**DATA PROVIDED**

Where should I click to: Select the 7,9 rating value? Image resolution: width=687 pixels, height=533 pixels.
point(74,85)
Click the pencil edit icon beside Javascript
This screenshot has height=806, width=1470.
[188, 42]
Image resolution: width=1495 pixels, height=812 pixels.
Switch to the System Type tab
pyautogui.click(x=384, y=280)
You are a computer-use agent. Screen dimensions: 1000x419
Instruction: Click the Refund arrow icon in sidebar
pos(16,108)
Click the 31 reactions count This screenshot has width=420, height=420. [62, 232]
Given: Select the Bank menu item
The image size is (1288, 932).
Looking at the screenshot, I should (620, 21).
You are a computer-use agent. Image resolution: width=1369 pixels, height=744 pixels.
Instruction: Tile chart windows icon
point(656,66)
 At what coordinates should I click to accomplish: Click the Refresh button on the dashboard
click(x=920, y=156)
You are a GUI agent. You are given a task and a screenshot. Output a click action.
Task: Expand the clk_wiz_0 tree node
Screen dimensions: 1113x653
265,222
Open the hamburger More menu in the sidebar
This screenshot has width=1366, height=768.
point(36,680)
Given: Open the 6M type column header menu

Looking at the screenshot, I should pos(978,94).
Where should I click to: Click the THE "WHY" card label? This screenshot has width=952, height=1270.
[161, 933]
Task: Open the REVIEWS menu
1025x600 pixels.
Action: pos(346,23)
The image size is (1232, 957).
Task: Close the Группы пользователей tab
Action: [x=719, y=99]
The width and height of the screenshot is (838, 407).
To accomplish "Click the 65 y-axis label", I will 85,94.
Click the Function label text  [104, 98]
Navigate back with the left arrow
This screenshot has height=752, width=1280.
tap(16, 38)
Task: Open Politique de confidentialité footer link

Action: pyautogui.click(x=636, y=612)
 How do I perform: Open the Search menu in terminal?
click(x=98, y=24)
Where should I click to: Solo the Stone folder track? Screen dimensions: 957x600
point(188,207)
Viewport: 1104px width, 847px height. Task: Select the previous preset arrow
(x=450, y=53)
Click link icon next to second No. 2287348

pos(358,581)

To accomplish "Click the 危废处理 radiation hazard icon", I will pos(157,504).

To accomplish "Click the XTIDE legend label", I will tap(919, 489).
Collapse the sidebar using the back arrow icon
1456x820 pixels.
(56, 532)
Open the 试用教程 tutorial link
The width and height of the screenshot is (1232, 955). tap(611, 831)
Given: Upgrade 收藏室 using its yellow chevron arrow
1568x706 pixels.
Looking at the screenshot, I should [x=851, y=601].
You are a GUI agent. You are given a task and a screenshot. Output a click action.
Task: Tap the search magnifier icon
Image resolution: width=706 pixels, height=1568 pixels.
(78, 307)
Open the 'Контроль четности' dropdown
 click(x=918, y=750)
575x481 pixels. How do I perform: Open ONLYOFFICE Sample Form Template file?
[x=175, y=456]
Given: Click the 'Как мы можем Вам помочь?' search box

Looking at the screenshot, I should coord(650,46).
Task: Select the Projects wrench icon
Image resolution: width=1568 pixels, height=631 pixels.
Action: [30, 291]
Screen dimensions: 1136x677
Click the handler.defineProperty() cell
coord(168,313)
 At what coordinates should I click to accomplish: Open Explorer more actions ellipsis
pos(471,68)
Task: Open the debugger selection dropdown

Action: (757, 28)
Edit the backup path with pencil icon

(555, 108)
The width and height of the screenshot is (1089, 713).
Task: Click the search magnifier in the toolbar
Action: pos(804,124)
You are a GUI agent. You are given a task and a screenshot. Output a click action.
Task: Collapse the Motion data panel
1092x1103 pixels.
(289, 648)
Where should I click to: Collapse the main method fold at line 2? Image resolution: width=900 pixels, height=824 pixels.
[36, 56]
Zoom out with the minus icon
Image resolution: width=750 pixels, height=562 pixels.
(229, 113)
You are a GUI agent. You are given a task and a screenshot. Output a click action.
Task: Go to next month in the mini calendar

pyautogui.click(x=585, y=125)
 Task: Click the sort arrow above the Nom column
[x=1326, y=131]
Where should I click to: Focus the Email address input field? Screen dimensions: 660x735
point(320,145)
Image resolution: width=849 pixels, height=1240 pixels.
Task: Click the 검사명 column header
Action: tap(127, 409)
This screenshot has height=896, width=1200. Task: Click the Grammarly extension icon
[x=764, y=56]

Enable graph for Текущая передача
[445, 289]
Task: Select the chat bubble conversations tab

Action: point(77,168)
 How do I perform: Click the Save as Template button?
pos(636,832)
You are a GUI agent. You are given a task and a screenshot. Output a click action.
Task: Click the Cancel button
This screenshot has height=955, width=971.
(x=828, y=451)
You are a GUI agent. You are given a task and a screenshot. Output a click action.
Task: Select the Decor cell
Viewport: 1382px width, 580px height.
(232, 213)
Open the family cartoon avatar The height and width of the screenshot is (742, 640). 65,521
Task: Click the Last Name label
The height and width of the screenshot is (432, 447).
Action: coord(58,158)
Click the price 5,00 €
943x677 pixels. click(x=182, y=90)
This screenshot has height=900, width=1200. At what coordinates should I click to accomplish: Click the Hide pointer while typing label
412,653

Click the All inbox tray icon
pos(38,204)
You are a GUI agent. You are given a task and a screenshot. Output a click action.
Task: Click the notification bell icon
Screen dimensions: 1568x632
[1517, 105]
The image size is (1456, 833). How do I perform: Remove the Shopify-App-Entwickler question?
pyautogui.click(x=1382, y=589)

**INSTRUCTIONS TO FOLLOW**
What are the lines above that hold the string "computer"? Copy them.

**OUTPUT**
You are a computer-use agent. Screen dimensions: 1000x419
You are a computer-use agent. Image resolution: width=1369 pixels, height=744 pixels.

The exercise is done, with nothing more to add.